All of this could shape up to be a fascinating political test for Governor John Lynch. While it is still a bit too early to tell what will happen in the Senate, prior statements by Gov. Lynch suggest he would oppose all three pieces of legislation as approved by the House. But the governor is famous for keeping his decision cards close to the vest, so it is difficult to say what he will do with absolute certainty.  Lynch has been most direct on the death penalty issue, saying previously that he would veto any attempt at repeal.
During the past two election cycles, I have occasionally heard state Republican elites float the argument that despite Gov. Lynch’s reputation for moderation and bipartisanship, the governor would ultimately be unable to resist being sucked into the left-spinning vortex of the newly-minted Democratic state legislature. If this legislative vortex theory proves correct, then progressives will have made a remarkable impact on the state’s cultural identity in just a few short years of legislative control. If the theory is wrong, however, and Lynch vetoes any relevant legislation coming out of the Senate, then the governor may have some unhappy fellow Democrats on his hands.

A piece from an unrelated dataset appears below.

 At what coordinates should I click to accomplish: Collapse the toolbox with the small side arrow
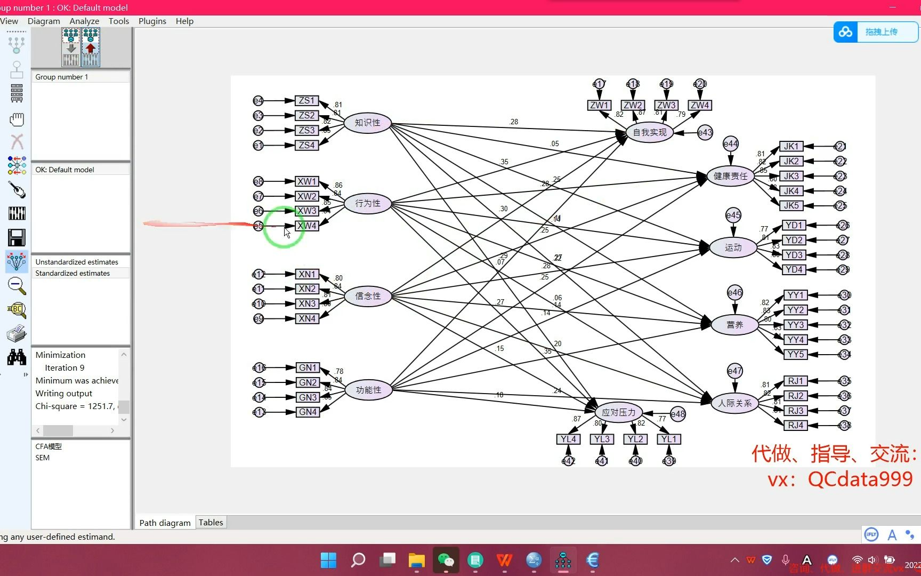[x=26, y=374]
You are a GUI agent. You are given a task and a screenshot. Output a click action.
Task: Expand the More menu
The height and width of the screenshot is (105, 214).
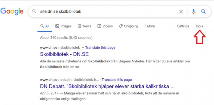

Posted On: 03-28-2009 11:51:11 by Jim Splaine
Fighting discrimination and supporting equality isn't a culture war. Neither is supporting the health and quality of life of our residents, or for saying no to the death penalty so that we're not in league with China, North Korea, Iran, Iraq, and Texas in having the death penalty. I've been involved in the discussions about equality for decades. In 1973 we debated on the floor of the House the Equal Rights Amendment -- I supported it, to say no to discrimination against women. I supported our efforts to mainstream and prevent discrimination against our mentally and physically challenged residents in the 1980s. I sponsored the Civil Unions Law two years ago, and now the marriage equality law this year, with the same intent in mind: to say no to discrimination against our residents. None of those things are part of a culture war. It's not about spinning left. It's about fighting for New Hampshire values.